A recent deal with the United States will provide an extra 15 billion cubic metres (bcm) by the end of the year, with the goal of bumping annual supplies to 50 bcm before 2030.

What makes LNG so attractive for the EU?

LNG is gas that has been cooled down to -162ºC to reach a liquid state, a point at which it becomes about 600 times smaller. This makes LNG easier to transport to import-reliant regions, like the EU, which imports around 90% of its gas needs.

Tanks are shipped and then unloaded at ports equipped with specialised terminals, where the liquid is heated up and returned to its original gaseous state. From there, the gas is transported through pipelines to power plants, factories and households.

Importantly, LNG is produced by a variety of suppliers around the world, including the US, Qatar, Egypt, Israel, Nigeria and Australia, offering the bloc a way to diversify its supply chains while avoiding new dependencies.

On the downside, demand for LNG is extremely high, with operators at maximum capacity and wealthy countries vying for tankers at the same time. Prices have steadily increased in recent months and are expected to remain high as long as the disruption caused by war persists.

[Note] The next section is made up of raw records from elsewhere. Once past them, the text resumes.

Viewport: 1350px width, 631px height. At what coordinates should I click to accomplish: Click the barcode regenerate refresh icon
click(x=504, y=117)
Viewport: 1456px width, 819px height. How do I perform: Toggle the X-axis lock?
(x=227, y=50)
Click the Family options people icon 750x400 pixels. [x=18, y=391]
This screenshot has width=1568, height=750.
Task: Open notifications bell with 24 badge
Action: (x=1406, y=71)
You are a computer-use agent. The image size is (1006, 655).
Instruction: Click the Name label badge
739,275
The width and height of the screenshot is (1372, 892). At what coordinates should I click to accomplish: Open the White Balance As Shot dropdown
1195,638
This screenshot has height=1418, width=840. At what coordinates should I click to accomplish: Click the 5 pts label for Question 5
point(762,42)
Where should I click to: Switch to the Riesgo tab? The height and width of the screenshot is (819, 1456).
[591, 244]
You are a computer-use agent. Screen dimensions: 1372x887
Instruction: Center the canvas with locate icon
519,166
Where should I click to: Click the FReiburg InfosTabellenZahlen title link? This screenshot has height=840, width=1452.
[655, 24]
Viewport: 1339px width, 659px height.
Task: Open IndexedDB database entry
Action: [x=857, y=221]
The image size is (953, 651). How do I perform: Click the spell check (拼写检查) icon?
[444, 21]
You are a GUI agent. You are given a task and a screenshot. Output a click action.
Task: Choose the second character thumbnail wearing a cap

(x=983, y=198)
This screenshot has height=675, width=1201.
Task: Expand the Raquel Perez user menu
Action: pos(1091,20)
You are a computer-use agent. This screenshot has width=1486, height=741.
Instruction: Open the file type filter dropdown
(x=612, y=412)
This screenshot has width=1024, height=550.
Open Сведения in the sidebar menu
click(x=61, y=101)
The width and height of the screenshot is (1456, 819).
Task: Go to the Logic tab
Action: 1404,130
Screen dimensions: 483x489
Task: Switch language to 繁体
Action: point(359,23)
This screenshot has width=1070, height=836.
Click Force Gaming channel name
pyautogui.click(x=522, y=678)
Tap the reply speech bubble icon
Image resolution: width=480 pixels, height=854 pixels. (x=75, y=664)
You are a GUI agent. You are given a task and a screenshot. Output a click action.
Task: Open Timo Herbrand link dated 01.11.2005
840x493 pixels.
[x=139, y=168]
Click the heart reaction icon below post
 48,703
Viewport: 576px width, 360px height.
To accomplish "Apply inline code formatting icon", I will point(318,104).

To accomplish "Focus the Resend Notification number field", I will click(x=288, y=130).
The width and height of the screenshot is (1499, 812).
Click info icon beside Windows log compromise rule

In a bid to prevent a race to the bottom between member states, the European Commission has proposed joint purchases of gas, building upon the lessons learned from the procurement of COVID-19 vaccines.

Another major disadvantage is that the existing LNG infrastructure is heavily concentrated in coastal states in Western Europe. This leaves landlocked countries of Central and Eastern Europe mostly disconnected from the network, a situation that perpetuates dependency on Russian pipelines.

Even more worryingly, LNG is a polluting fossil fuel that contributes to climate change. The EU's push to boost imports has been widely criticised by environmental organisations, which argue the strategy contravenes the spirit of the European Green Deal and the commitments made under the Paris Agreement.

"The focus on swapping one source of dirty fuel with another keeps bankrolling environmental destruction and human rights abuses, and will lock in fossil gas for decades to come," said Silvia Pastorelli, a climate campaigner at Greenpeace EU.